Perhaps due to the club's meteoric, albeit brief, rise under Kevin Keegan in the mid-1990s into such a position, those expectations have not been dampened by their latest stint in the Championship; it has been done before, so it can be done again, seems to be the thinking.
But such an outlook is dangerous and the only serves to increase the already huge pressure on both the manager and his players. Indeed, Newcastle would be better off forgetting about Keegan completely. What he did at St James' Park as a manager was truly amazing, some would say Messianic, but his achievements are unlikely to be matched.
Considering what he did during his first spell there, it is perhaps understandable that the Toon Army still pine for him, but the club needs to move on. He's already been back once and it didn't work out, but a line is yet to be drawn under him.
Likewise Alan Shearer, whose name is certain to crop up should things go pear-shaped for Hughton next season. The former Toon striker seems to be the go-to guy in times of crisis on Tyneside, a man for the local people and a popular candidate for the managerial hotseat, despite having more experience of sitting on a couch and chatting than actually managing football teams.
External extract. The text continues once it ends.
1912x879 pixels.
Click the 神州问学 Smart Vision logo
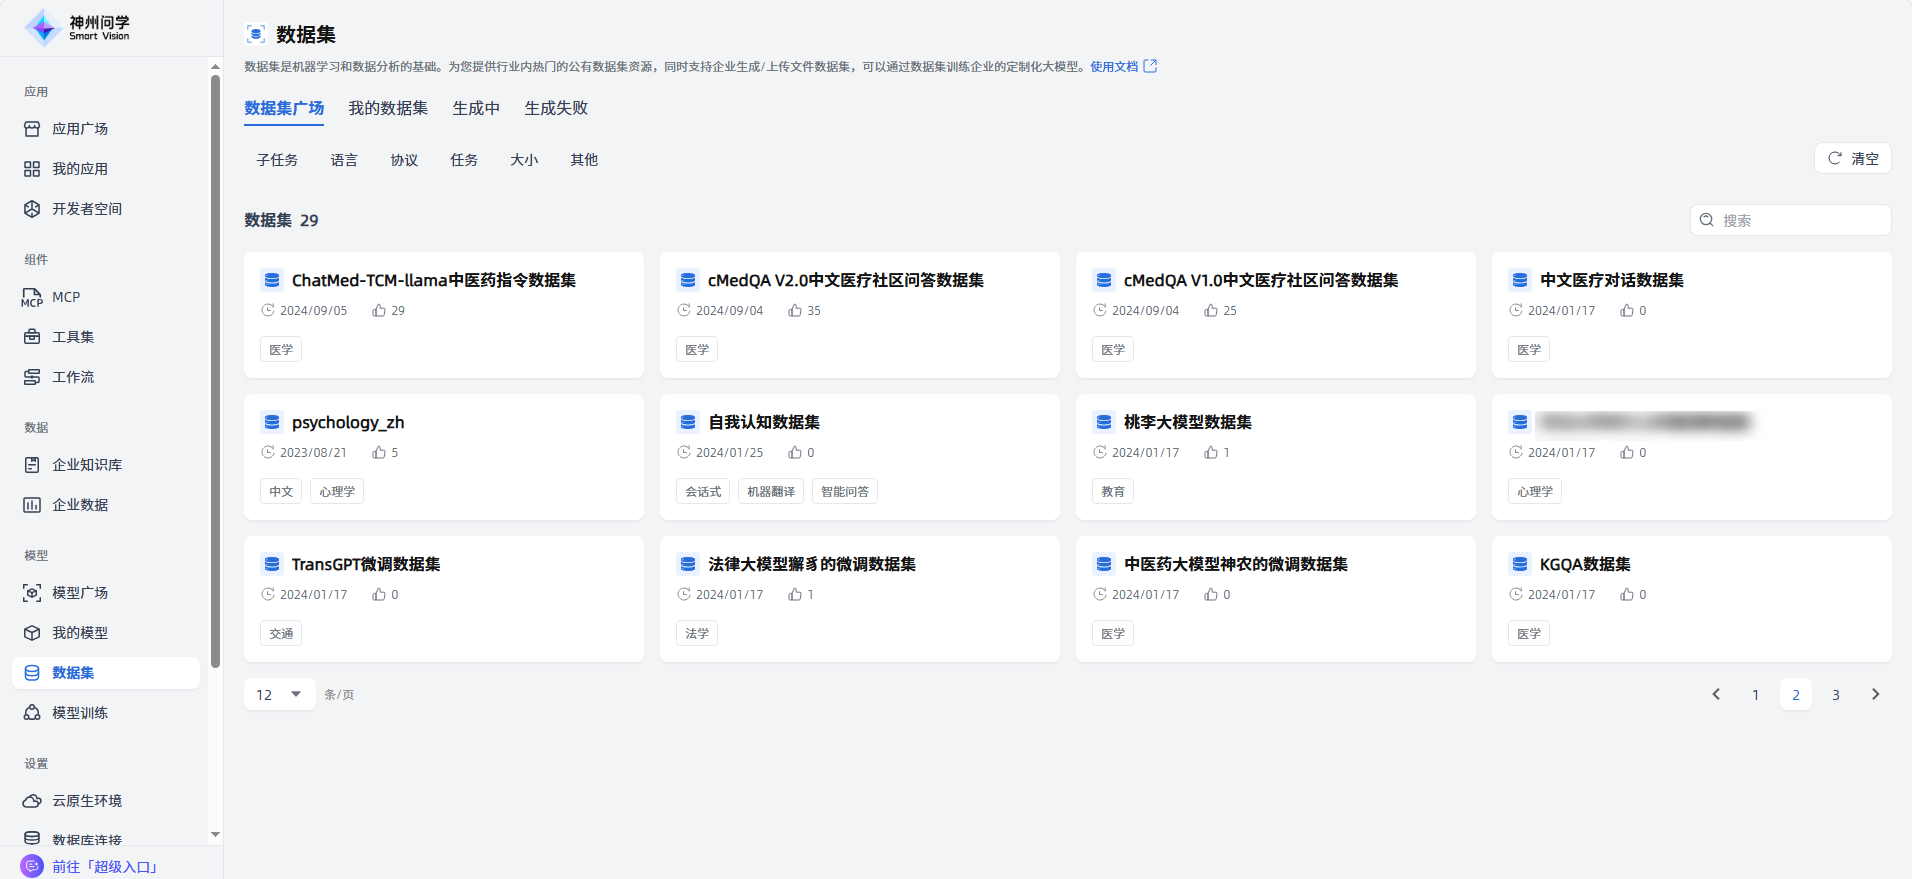coord(78,28)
Hughton has done a magnificent job in leading the Toon back to the top flight and he doesn't deserve to have the spectres of Keegan, Shearer or anyone else for that matter, looming over him as he leads his club into next season.
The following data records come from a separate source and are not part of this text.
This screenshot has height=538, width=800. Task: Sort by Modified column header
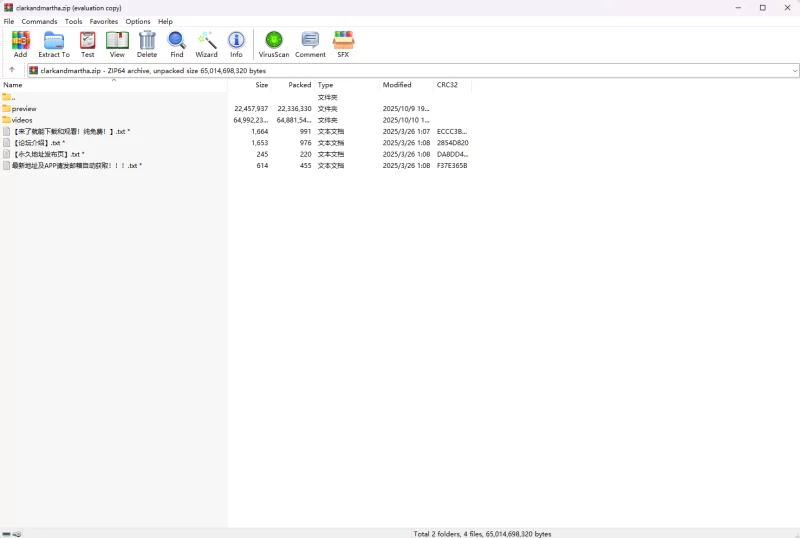click(396, 85)
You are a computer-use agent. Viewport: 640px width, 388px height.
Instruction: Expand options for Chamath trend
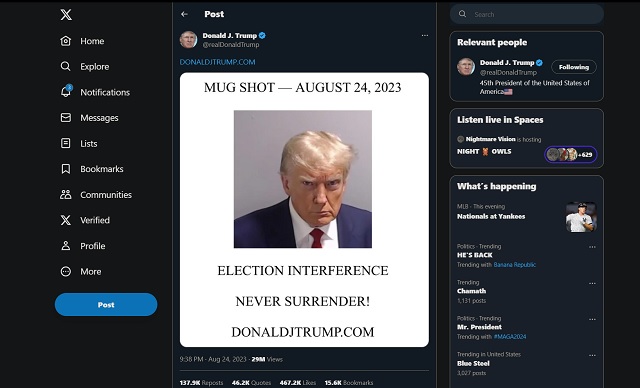(592, 283)
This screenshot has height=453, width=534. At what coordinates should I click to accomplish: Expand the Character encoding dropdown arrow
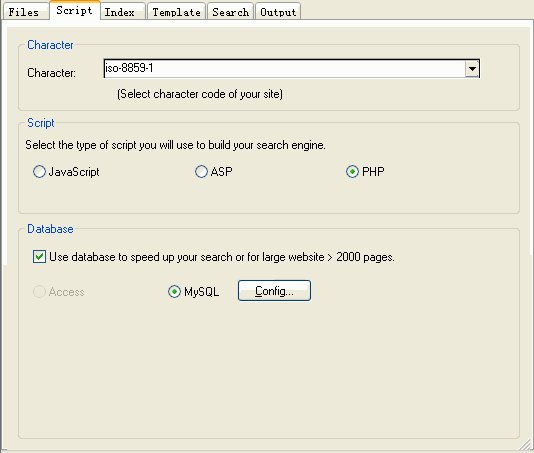coord(472,68)
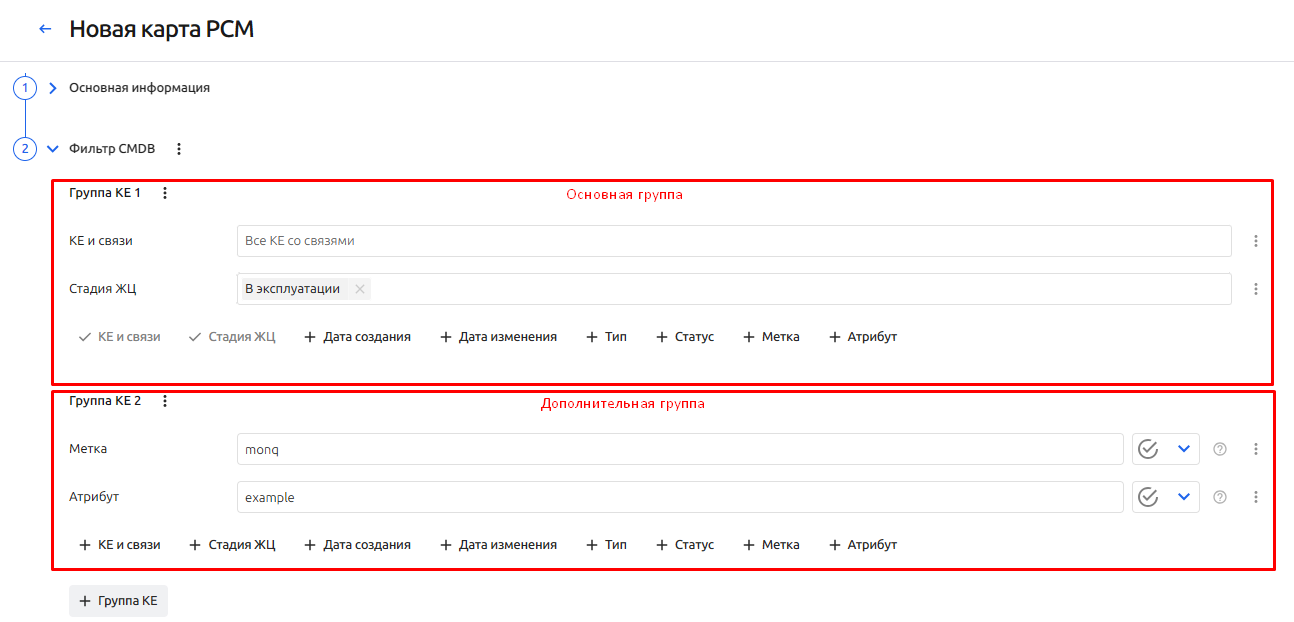The image size is (1294, 622).
Task: Open options menu for Стадия ЖЦ row
Action: pos(1256,289)
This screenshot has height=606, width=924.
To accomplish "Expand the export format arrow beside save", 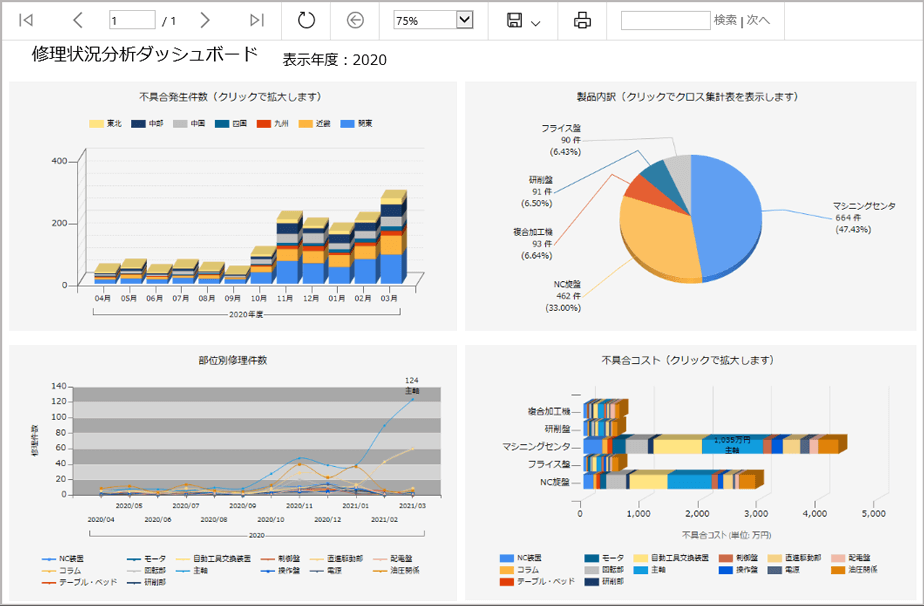I will 536,22.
Seemingly by accident, given that he was initially only given the job temporarily with the club up for sale, Newcastle have stumbled upon a manager who has been able to offer something his immediate predecessors have not - a solid foundation upon which to build a decent team. That decent team is now a Premier League concern and therefore a far more saleable asset than before, although it remains to be seen whether Mike Ashley will decide to cash in.
Either way, Ashley or whoever succeeds him as owner of the club must be willing to invest in the team which, however perfectly well equipped to waltz through the Championship, may still struggle in the Premier League. But perhaps more important than an injection of new blood into the playing staff is that Hughton is given time.
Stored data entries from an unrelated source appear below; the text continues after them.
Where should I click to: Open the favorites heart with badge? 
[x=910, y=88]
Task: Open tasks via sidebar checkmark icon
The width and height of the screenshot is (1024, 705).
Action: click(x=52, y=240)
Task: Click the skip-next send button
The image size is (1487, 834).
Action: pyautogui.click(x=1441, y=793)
It is no coincidence that Newcastle have stormed the Championship with just one man in charge throughout the entire season - something of a rarity on Tyneside in recent years. And there is a degree of irony that in a season of such instability off the pitch, Newcastle have managed to find stability on it.
Having reaped the benefits of that, it would be madness to put it at risk, although the worry is that a new owner, if Ashley does indeed sell up, may want to bring in his own people. But, for the time being at least, things are looking up on Tyneside and if Hughton is backed and allowed to splash some cash this summer to build for a long-term future, those thousands of loyal fans may yet see their side start competing for major honours.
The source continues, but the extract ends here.